Both Panic and Striving represent different states of Rajas, the characteristic quality of the vital consciousness. Governed by Rajas, states Sri Aurobindo, a human being is impelled

“… to strive, to resist, to attempt, to dominate or engross his environment, to assert his will, to fight and create and conquer. This is the mode of Rajas, the way of passion and action and the thirst of desire. Struggle and change and new creation, victory and defeat and joy and suffering and hope and disappointment are its children and build the many-coloured house of life in which it takes its pleasure. But its knowledge is an imperfect or a false knowledge and brings with it ignorant effort, error, a constant maladjustment, pain of attachment, disappointed desire, grief of loss and failure.”

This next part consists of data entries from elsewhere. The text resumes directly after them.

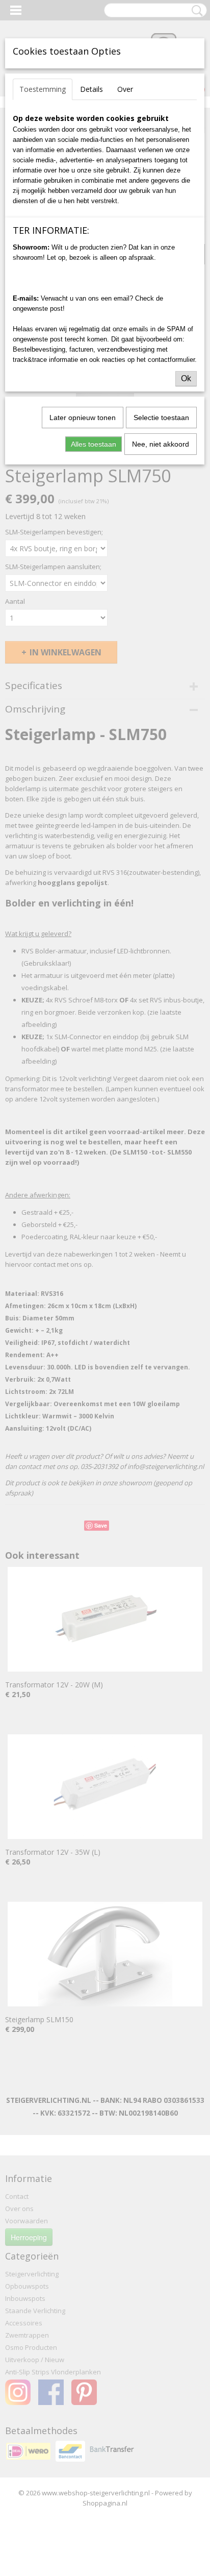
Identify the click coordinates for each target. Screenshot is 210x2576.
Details (91, 89)
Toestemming (42, 89)
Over (125, 89)
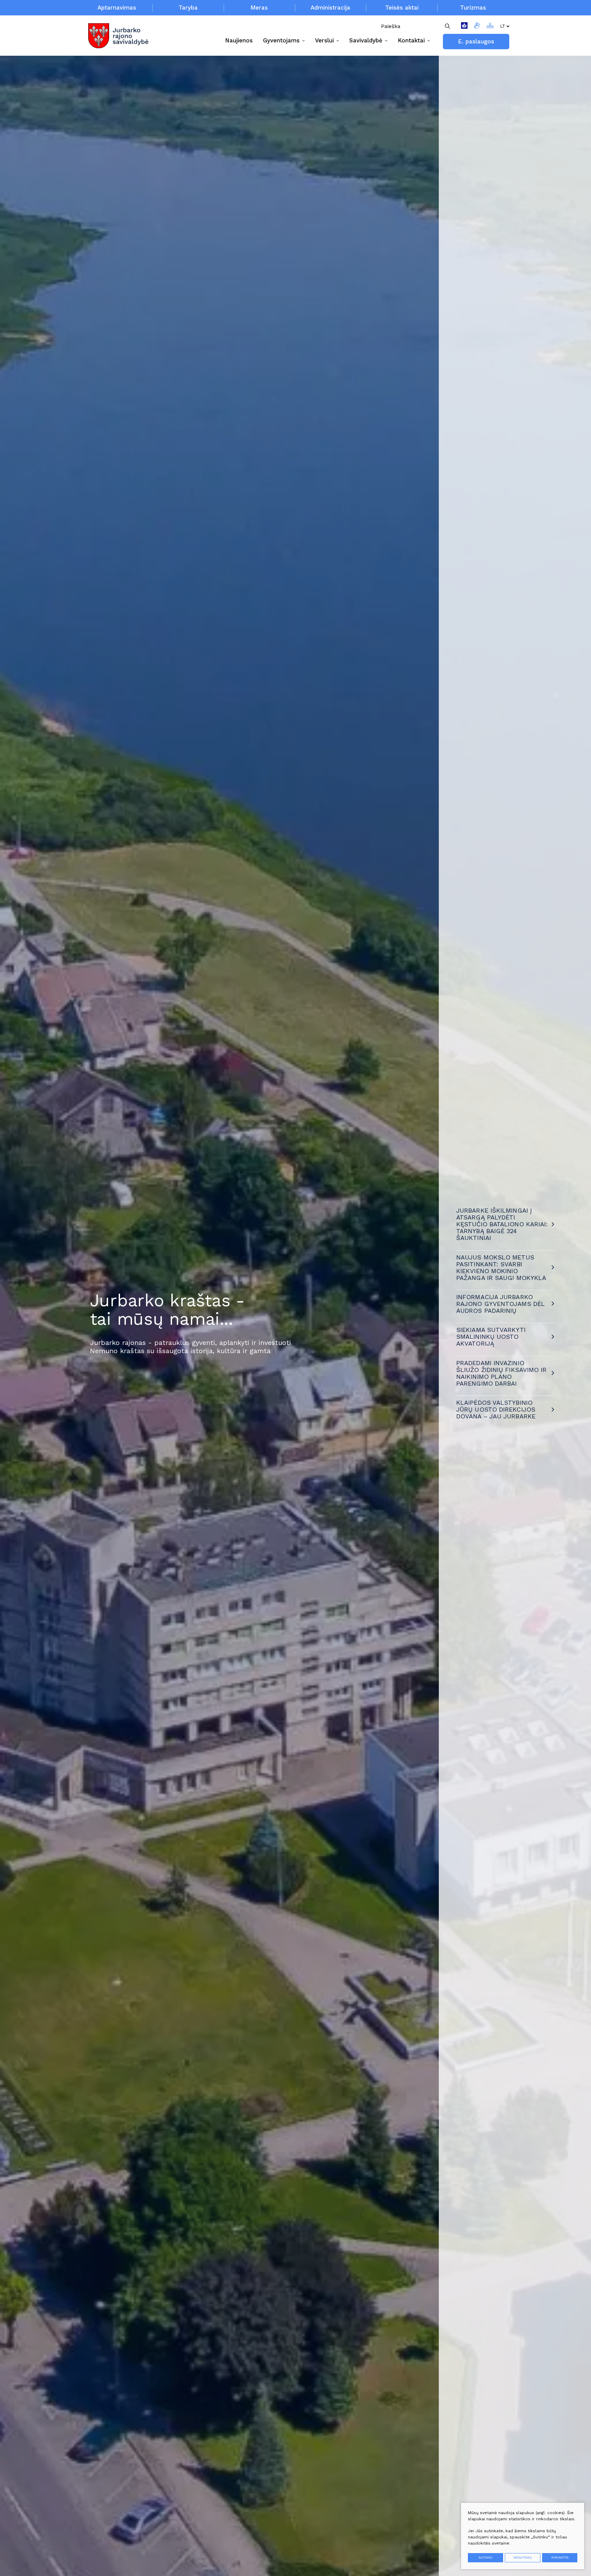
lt (502, 26)
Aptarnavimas (116, 7)
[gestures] (477, 26)
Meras (259, 7)
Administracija (330, 7)
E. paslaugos (476, 41)
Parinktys (559, 2557)
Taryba (188, 7)
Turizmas (473, 7)
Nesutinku (522, 2557)
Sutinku (485, 2557)
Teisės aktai (402, 7)
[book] (464, 26)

Coping and Mastery reflect different degrees of the predominance of Sattwa, the quality inherent in mental consciousness. As Sri Aurobindo describes it, Sattwa makes for

“… clear comprehension, poise and balance… it understands, sympathises; it fathoms and controls and develops Nature’s urge and her ways: it has an intelligence that penetrates her processes and her significances and can assimilate and utilise; there is a lucid response that is not overpowered but adjusts, corrects, harmonises, elicits the best in all things. This is the mode of Sattwa, the turn of Nature that is full of light and poise, directed to good, to knowledge, to delight and beauty, to happiness, right understanding, right equilibrium, right order: its temperament is the opulence of a bright clearness of knowledge and lucent warmth of sympathy and closeness. A fineness and enlightenment, a governed energy… an accomplished harmony and poise of the whole being is the consummate achievement of the sattwic nature.”

The Convergence

It is interesting to note from the above-stated parallels that Western psychological thought, which began with a highly materialistic view of things based on physiology and biology, representing a polar opposite of the Eastern spiritual viewpoint, is now coming close to the ideas of the East. However, psycho-spiritual concepts like mastery, meditation, disidentification, peace, spontaneity, living in the here and now, etc., which have been recently emerging in Western psychological thought, have a much deeper connotation in the East. This is due to the fact that in the East such concepts are founded on a system of psycho-spiritual thought and discipline, whereas in the West such a foundation is absent. The purpose of this essay is to bring out the deeper implications of the concept of mastery from the viewpoint of the Gita and Sri Aurobindo’s yoga.

A.S. Dalal

The author is a clinical psychologist and a leading exponent of integral psychology of Sri Aurobindo and the Mother.